Foreign Secretary Boris Johnson has lifted a ban on UK embassies and high commissions flying the rainbow flag during gay pride events.
In one of his first policy shifts since being appointed to the role, Mr Johnson overturned the decision of his predecessor Philip Hammond.
Previously only the Union flag, the flag of the EU, and the flags of the nations and overseas territories of the UK could be flown from Foreign Office buildings.
However, the decision on whether and when to raise the gay pride banner will be for individual ambassadors and high commissioners to take, taking into account local conditions.
As Foreign Secretary, last month Mr Hammond rejected a call from the House of Commons Foreign Affairs Committee to drop his opposition to the use of the rainbow flag.
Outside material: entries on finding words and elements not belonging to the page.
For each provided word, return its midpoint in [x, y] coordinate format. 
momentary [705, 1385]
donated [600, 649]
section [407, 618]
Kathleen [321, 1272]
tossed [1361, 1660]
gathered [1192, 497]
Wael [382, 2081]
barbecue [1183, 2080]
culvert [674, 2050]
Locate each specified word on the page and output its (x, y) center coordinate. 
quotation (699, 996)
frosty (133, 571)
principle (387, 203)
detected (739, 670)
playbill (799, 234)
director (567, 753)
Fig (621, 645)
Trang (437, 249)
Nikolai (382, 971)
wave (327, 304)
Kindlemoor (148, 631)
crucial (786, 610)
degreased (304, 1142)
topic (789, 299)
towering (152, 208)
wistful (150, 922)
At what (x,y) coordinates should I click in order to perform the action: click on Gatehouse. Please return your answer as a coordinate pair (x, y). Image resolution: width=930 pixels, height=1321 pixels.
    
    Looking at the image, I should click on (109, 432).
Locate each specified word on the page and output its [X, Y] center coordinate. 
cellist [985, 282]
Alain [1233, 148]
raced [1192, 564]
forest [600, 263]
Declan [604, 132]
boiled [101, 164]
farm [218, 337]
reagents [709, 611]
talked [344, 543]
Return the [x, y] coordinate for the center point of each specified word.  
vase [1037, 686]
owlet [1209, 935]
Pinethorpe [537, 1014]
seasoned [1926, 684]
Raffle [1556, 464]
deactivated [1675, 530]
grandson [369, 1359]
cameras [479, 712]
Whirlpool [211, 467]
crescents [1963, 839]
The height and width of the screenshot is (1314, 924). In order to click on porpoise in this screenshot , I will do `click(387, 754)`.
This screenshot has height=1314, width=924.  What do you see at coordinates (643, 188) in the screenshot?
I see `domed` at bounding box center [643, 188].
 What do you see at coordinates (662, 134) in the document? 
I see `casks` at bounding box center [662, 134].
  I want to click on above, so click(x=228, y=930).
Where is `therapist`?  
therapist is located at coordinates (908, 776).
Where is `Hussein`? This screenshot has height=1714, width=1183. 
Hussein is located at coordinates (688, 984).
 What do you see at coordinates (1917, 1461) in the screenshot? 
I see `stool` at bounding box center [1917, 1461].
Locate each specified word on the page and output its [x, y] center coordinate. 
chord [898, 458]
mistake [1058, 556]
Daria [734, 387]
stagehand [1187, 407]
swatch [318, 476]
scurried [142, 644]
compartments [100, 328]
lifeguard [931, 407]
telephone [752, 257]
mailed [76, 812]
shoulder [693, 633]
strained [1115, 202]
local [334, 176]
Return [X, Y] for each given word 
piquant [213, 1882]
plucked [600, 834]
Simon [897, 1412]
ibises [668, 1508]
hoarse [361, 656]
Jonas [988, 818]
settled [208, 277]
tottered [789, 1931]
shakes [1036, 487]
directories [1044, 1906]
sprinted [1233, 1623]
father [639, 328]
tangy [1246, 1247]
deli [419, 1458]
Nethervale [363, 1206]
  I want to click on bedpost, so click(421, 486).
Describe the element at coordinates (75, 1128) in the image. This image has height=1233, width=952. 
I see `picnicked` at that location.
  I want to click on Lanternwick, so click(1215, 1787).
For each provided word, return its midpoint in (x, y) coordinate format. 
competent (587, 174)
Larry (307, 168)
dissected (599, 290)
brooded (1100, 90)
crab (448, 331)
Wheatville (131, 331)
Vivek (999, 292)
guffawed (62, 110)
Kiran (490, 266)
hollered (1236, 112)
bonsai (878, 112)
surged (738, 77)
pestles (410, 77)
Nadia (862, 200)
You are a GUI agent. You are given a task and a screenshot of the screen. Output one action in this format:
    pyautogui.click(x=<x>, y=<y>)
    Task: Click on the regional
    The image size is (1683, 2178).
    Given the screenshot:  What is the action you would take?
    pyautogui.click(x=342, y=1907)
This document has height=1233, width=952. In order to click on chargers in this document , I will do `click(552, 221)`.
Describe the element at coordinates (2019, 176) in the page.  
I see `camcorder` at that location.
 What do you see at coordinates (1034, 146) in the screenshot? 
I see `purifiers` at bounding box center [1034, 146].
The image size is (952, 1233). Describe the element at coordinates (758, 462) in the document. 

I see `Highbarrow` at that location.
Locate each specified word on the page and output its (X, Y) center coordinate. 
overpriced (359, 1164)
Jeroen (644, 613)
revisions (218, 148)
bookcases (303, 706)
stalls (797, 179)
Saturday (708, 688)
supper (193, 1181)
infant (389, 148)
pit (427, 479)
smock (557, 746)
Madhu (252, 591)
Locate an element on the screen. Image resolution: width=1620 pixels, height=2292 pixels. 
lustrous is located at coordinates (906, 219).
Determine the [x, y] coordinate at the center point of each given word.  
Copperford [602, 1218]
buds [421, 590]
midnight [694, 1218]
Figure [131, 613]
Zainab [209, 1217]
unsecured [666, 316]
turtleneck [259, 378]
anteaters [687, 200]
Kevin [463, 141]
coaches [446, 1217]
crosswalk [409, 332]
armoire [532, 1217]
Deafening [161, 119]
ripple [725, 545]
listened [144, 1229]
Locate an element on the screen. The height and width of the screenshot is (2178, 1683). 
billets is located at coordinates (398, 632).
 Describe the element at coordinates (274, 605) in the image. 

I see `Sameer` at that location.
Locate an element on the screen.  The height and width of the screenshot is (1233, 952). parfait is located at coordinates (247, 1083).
In a report on the Foreign and Commonwealth Office's (FCO) human rights work, the committee said Mr Hammond's decision not to fly the flag for Pride 2015 in London "signalled an apparent change in FCO policy and sent a message that contradicts much of the actual work and objectives of the FCO".
The cross-party report had recommended that the flag should be allowed to be flown, and that missions should fly the rainbow flag on the International Day Against Homophobia, Biphobia and Transphobia (IDAHOBIT) which falls on May 17, in countries where official intolerance prevents the staging of gay pride events.